In order to ensure an efficient exchange of knowledge and experience between the financial functions, regular financial conferences will be held where current issues will be discussed. An important overall control activity is the monthly performance review performed via the internal reporting system and analysed and commented on in the internal work of the Board. The performance review includes reconciliation against set targets and previously achieved results, as well as the review of a number of important key figures.

Each year a “self-assessment” is performed of all Group companies with respect to internal control issues. Companies comment on how important issues have been handled, such as the terms of business in customer contracts, customer credit ratings, valuation and documentation of inventories, payment procedures, documentation and analysis of financial statements and compliance with internal policies and procedures.

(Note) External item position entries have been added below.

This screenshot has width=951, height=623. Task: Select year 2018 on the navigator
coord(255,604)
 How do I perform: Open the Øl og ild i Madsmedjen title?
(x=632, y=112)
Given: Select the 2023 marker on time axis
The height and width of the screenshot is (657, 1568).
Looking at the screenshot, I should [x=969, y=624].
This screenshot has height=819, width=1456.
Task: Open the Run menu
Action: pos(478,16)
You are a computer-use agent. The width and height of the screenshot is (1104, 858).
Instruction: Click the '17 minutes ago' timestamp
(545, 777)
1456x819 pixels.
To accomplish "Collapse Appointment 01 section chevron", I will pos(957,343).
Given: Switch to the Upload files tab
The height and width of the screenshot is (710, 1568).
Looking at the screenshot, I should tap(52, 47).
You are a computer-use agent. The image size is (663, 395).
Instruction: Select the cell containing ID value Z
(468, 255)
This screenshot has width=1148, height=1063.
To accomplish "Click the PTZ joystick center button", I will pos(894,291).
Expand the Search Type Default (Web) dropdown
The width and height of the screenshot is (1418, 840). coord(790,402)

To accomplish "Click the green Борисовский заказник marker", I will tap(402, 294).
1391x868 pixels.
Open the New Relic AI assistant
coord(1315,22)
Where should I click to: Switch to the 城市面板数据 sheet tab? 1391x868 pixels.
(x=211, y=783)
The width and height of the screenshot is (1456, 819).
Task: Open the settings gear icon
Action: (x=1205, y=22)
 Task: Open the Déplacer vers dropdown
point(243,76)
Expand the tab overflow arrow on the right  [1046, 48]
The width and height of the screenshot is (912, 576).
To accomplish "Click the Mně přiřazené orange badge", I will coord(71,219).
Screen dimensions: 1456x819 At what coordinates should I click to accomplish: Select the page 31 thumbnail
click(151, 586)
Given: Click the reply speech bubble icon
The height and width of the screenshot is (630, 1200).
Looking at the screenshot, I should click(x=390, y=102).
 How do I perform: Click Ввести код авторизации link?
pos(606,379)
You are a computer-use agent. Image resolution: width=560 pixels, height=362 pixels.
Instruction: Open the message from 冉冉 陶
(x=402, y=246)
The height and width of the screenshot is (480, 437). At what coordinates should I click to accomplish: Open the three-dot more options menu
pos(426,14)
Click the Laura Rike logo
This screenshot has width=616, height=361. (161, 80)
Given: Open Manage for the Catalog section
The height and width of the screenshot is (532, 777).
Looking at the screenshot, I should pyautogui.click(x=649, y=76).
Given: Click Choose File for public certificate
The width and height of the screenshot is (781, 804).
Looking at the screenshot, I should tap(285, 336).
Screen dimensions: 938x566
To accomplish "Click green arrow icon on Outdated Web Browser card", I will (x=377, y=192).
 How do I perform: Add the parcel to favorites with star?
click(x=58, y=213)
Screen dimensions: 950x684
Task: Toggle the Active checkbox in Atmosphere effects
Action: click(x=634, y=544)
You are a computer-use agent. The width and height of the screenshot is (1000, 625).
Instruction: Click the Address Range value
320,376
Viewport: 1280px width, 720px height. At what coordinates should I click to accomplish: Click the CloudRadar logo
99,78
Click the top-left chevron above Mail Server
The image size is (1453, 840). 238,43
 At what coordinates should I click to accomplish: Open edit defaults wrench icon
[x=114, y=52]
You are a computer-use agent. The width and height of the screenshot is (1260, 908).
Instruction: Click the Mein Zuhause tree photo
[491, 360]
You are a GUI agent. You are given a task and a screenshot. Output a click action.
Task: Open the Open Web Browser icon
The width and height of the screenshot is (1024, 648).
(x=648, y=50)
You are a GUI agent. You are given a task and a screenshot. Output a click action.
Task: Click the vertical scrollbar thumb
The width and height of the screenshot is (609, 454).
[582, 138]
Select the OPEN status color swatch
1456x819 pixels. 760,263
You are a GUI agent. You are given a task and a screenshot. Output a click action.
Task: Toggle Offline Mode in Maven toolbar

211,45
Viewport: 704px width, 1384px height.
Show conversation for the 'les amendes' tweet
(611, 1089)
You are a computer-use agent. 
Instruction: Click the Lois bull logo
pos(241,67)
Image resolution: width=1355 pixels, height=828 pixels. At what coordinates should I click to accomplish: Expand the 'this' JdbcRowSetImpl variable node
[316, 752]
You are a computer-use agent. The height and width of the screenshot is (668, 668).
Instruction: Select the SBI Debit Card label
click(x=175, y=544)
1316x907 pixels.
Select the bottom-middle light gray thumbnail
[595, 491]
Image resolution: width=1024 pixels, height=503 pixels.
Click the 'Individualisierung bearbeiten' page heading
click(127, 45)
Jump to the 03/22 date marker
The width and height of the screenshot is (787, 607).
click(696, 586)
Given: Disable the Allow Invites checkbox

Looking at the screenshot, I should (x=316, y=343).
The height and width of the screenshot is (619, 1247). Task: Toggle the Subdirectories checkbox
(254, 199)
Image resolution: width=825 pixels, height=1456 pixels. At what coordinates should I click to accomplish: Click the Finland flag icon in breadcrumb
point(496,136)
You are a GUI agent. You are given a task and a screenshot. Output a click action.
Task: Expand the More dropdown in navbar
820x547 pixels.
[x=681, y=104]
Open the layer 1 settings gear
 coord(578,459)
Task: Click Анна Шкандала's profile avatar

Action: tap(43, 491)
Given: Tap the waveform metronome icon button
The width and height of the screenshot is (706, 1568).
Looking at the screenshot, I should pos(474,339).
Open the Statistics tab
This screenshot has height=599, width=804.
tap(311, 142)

An accepted minimum level must be established for critical issues and processes, which all companies are expected to meet. Each company’s response should be validated and commented on by the relevant company’s external auditor in connection with the regular audit. The responses should subsequently be compiled and analysed, after which they are presented to the business area manager and Group Management teams. The result of the self-evaluations will be taken into account in the planning of the following year’s self-evaluations and external auditing.

In addition to the “self-assessment” work, an in-depth analysis of internal control in twelve of the operating companies was conducted during the year. This work is referred to as an “analysis of internal control” and is performed by the companies’ controllers and colleagues from the parent company’s finance function.

The companies’ key processes and their control points have been identified and tested. The external auditors have read the records of the internal control in connection with their audit of the companies. The process is expected to provide a good basis to identify and assess the internal controls within the Group. KPMG has reviewed and reported its assessment of the Group's internal control process to the Board of Directors.

Monitoring, information and communication
The Board has received monthly comments from the CEO regarding the business situation and the development of the operations. The Board has discussed the quarterly financial statements before these have been published.

The Board has received updates on the work on internal controls and its outcome. The Board has also reviewed KPMG's assessment of the Group's internal control processes. The outcome of the internal control has been analysed by the Group’s CFO together with the controllers. An assessment has been made of the improvement measures to be implemented in the various companies. The boards of the various subsidiaries have been informed of the outcome of the internal control in each company and the improvement measures that should be implemented. The controller, together with the boards of the respective subsidiaries, will then follow up the work on an ongoing basis in the coming year.

Governing guidelines, policies and instructions are available on the Group’s intranet. The documents are regularly updated as needed. Changes are communicated separately via email and at meetings for controllers and financial managers.

For internal information via the intranet, access to the documents is controlled through authorisations. The Group’s employees are divided into various groups whose access to information differs. All financial guidelines, policies and instructions are available for each company’s CEO and CFO, business unit managers, controllers and the central finance staff. Access to financial data for the group is also centrally controlled via authorisations.

Internal audit
In light of the risk assessment and design of control activities described above, including the self-assessment and in-depth analysis of internal control, the Board has chosen not to have a separate internal audit function.